I laughed and cried when I got the billing statements, too.

See, thanks to my stupid union, I get medical care through no fewer than five insurance providers: one for vision, one for dental (oh, cleanings only), one for major medical, one for prescriptions, and one for mental/behavioral.  That one’s called ValueOptions. I think of it as Acme-Brand mental health care. ValueOptions is merely the insurance provider. The front money comes from my union’s health plan, which also does the billing.

It recently came to my attention that my union’s health care plan had not received the authorization had received from ValueOptions in order to have ten visits. Beyond that, my shrinkapist had to submit a form explaining the need for further treatment, which would then be approved or denied, all or in part, somewhat arbitrarily, by ValueOptions, and record thereof forwarded on to my union health plan, so they knew what to pay and what not to pay.

What could possibly go wrong?

So I got a bill in December from the hospital system with which the shrinkapist is associated. The bill was for nearly $1,300. It lists one date for service. That date was in October. This is the first bill I’ve gotten, and treatment began in June.

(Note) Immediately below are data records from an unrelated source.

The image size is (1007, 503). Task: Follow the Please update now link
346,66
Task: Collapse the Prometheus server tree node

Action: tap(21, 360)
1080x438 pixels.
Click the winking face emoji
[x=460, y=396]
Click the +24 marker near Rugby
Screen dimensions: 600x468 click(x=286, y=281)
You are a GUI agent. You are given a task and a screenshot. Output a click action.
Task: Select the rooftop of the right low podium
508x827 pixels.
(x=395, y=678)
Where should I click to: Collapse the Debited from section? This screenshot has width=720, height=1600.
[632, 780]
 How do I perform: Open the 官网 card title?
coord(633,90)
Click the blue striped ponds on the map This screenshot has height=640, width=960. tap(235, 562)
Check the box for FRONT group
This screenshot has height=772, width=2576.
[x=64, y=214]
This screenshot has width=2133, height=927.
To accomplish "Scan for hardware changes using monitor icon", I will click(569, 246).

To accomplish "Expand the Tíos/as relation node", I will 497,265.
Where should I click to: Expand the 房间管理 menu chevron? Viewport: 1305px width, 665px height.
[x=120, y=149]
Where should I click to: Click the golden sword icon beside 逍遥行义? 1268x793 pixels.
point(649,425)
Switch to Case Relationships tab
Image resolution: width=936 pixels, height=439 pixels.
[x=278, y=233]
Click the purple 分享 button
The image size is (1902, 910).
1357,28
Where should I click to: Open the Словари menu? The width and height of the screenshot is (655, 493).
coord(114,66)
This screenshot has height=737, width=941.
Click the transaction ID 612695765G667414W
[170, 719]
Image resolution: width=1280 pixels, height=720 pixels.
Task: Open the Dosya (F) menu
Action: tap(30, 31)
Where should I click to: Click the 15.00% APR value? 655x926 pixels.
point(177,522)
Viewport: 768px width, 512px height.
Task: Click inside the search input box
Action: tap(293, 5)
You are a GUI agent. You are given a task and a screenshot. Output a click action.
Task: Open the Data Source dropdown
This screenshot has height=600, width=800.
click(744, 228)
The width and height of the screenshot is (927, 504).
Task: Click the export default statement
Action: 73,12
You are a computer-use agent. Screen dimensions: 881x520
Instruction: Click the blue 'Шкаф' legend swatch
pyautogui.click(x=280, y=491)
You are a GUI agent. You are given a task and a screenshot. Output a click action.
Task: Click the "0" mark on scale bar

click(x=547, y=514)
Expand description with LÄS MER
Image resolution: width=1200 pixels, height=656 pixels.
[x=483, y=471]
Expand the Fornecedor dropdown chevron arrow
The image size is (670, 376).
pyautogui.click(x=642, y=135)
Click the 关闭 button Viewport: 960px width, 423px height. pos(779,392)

So I called the hospital, asking for an itemized bill, which I have yet to receive. I called ValueOptions, who told me to call my union health plan, who told me they had no record of certification from ValueOptions or communication from the hospital system. But I have right in front of me the paperwork from ValueOptions, certifying 2 initial visits with the psychiatrist and 10 therapy sessions with Ali Velshi, plus 5 joint appointments. And Ali Velshi told me that he talked to billing and they told him that they had record of at least 20 communications with the insurer.

I flipped back through all my medical records from the union. I found a couple of statements dating from July through September, which I had apparently previously completely blocked out of my head, because they list the charges for each therapy session at somewhere around $700.


People, I like Ali Velshi. But he is not worth $700 per hour. I don’t even think the most expensive lawyer in the state charges that. He’s an LSCW. He’s not even a doctor. And he is not the ghost of Sigmund fucking Freud. And these were the visits that I have record would be covered. Fo’ sho’.

So who’s crazy now, bitches?

I’ve said it before, and I’ll say it again: insurance companies, doctors and hospitals basically take turns making it so incredibly difficult, confusing and bankrupting to seek and receive proper medical care that it is no wonder that we have massive health crises of the physical and mental varieties in the United States. Absolutely no wonder at all. The billing alone is enough to make someone with a relatively minor mental health issue go stark raving mad.

Or maybe this is all just a decimal point mishap. That could be it, right? I really only owe $6.83 per visit. That must be it.